Veio daí a história da moça que volta de Fortaleza para a casa do pai moribundo para visitá-lo, descobre segredos de infância envolvendo um irmão que morreu e mergulha num turbilhão emocional. Petrus desenvolve aí uma combinação rara no cinema brasileiro: a de um cinema de horror, de clima tenso e claustrofóbico, com um certo cinema existencial. “A gente acaba somando muitas referências. Este filme tem muito de Buñuel, de Bergman. Mas eu seria injusto se não incluísse igualmente John Carpenter ou os filmes de terror japonês”, diz o diretor de 37 anos, de curtas premiados como “Dos Restos e das Solidões” (2006) e “O Som do Tempo” (2010), que estreou em longas-metragens com o aclamado “O Grão” (2007).

Imagens do inconsciente

Para Petrus, “Clarisse” é o encerramento de uma trilogia da morte, mas vista por seu olhar muito pessoal. “A morte aqui é relacionada ao círculo da vida, o fechamento de um ciclo. Clarisse começa a sangrar, mas esse sangue de alguma forma significa a vida”, explica ele. Em seus filmes, gravitam sempre os fantasmas que brotam do seu inconsciente: a criança morta em “Mãe e Filha”, um irmão morto no novo filme.

Para a protagonista, Petrus escolheu a paulista Sabrina Greve, que surgiu no cinema em 2001 como a protagonista de “Uma Vida em Segredo”, de Suzana Amaral. Petrus a escolheu depois de vê-la no curta de terror “O Duplo”, de Juliana Rojas – cineasta com quem ele compartilha o gosto pelo insólito. “A máscara do rosto dela me interessou de cara”, conta. No papel do pai, trabalha pela primeira vez com o paraibano Everaldo Pontes, o São Jerônimo de Julio Bressane, presença constante nos últimos anos em filmes como “Abril Despedaçado”, “Sudoeste” e “Os Pobres Diabos”, longa mais recente do pai de Petrus, Rosemberg Cariry.
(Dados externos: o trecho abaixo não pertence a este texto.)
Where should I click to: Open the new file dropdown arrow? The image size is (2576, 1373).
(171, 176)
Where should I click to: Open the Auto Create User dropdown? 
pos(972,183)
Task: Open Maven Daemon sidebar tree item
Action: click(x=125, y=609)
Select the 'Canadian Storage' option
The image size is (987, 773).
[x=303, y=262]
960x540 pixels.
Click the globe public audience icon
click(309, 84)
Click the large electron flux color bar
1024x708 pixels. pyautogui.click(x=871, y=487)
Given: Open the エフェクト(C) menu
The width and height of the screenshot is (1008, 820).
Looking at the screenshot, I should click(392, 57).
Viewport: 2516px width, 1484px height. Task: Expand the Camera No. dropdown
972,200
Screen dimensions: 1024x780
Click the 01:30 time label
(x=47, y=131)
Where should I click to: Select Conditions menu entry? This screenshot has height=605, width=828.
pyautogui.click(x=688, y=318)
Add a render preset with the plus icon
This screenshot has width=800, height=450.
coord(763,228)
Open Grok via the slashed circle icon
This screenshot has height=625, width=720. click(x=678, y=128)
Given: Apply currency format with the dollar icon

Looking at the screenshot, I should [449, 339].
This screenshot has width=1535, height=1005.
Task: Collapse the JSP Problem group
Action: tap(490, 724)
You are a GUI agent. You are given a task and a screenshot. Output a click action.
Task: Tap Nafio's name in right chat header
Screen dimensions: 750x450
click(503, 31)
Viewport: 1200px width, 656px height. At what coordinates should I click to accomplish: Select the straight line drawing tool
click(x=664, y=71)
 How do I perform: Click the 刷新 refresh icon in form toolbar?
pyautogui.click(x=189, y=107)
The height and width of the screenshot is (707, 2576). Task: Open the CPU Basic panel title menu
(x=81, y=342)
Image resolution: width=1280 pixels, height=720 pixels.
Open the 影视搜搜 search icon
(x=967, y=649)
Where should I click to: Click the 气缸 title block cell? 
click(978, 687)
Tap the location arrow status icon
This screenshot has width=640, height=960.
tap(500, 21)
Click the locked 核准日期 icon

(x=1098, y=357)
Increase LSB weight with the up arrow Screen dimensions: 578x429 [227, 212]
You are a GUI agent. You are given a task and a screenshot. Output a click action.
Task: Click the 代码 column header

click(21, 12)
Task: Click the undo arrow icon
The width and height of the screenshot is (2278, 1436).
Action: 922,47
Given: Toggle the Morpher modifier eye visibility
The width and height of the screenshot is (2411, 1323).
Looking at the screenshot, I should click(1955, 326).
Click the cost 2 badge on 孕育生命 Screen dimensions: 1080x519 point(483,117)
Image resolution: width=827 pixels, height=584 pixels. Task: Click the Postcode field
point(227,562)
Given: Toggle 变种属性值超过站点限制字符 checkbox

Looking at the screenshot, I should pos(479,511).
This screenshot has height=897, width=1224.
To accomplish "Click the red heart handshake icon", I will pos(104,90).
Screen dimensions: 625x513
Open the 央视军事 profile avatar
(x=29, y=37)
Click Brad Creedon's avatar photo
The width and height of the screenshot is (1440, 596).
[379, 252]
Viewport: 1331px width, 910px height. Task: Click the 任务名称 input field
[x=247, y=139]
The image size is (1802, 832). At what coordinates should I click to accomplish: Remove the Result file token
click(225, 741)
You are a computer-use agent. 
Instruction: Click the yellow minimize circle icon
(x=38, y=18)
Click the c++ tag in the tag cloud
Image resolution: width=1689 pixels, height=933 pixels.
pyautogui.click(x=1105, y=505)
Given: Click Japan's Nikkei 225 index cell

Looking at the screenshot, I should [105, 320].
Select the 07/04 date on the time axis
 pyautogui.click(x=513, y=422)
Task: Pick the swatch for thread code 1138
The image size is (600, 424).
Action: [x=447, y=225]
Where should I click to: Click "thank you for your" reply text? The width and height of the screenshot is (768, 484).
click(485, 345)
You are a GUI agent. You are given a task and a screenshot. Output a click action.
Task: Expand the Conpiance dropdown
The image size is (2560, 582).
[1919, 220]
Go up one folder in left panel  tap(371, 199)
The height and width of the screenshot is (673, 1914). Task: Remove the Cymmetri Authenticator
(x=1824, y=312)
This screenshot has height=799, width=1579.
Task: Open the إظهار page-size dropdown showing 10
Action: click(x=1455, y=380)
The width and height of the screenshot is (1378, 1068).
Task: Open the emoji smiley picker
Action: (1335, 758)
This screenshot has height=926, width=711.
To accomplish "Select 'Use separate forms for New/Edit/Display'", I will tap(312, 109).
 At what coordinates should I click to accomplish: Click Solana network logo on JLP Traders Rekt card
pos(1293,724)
Se em “Mãe e Filha” a locação explorada foi a cidade-fantasma de Cococi, a pouco mais de 400 quilômetros de Fortaleza, agora Petrus fecha o seu foco em uma cabana de madeira no meio do mato em Maranguape, a apenas 30 quilômetros da capital – a locação tem mesmo uma vista para as luzes de Fortaleza. Se no longa anterior o processo foi rápido – duas semanas de filmagem –, em “Clarisse” foram cinco semanas, após 15 dias de preparação do elenco.

“Clarisse” deveria ser o segundo longa de Petrus, mas ele sabia que só poderia realizá-lo com o orçamento certo (um BO de R$ 1 milhão). Passou o projeto de “Mãe e Filha” à frente, até conseguir o dinheiro certo para “Clarisse”. Sua meta é aguardar o segundo semestre para tentar incluir o filme na seleção de algum grande festival internacional.

Everaldo Pontes e Verônica Cavalcanti, em “Clarisse”: atuações guiadas pelo peso da existência

 

Opção por um cinema mais radical

Com diversos curtas e três longas numa carreira ainda tão curta, é difícil imaginar que ele se formou em análise de sistemas antes de mergulhar de vez na carreira de cineasta – fruto de certa “pressão da família para estudar algo mais sério”, brinca. Mas a própria influência da família falou mais alto: o menino cresceu em meio à imensa videoteca do pai, viu Rosemberg montar em casa inúmeros de seus filmes e lembra-se de visitar os sets de filmagem do pai quando criança. Aos 12, enfrentou o sol de Santana do Acaraú quando Rosemberg filmava seu primeiro longa de ficção, “A Saga do Guerreiro Alumioso” (1993). Aos 17, acompanhou o pai a Quixadá para as fimagens de “Corisco & Dadá” (1996), um dos marcos da retomada.

Depois de três longas sombrios, seu próximo projeto será mais solar. Petrus roda até o fim do ano “O Barco”, baseado num conto fantástico do escritor cearense Carlos Emílio Corrêa Lima. Na história, um casal que mora numa vila de pescadores tem 23 filhos, cada um batizado com uma letra do alfabeto. A mãe consegue decifrar o futuro a partir deles. Um dia, os filhos trabalham na construção de um barco e A deve partir, mas a mãe não poderá mais saber o futuro se um deles for embora. O desafio é imenso: Petrus pretende rodar todo o longa sem diálogos, aprofundando um cinema radical que é hoje um dos mais instigantes do país.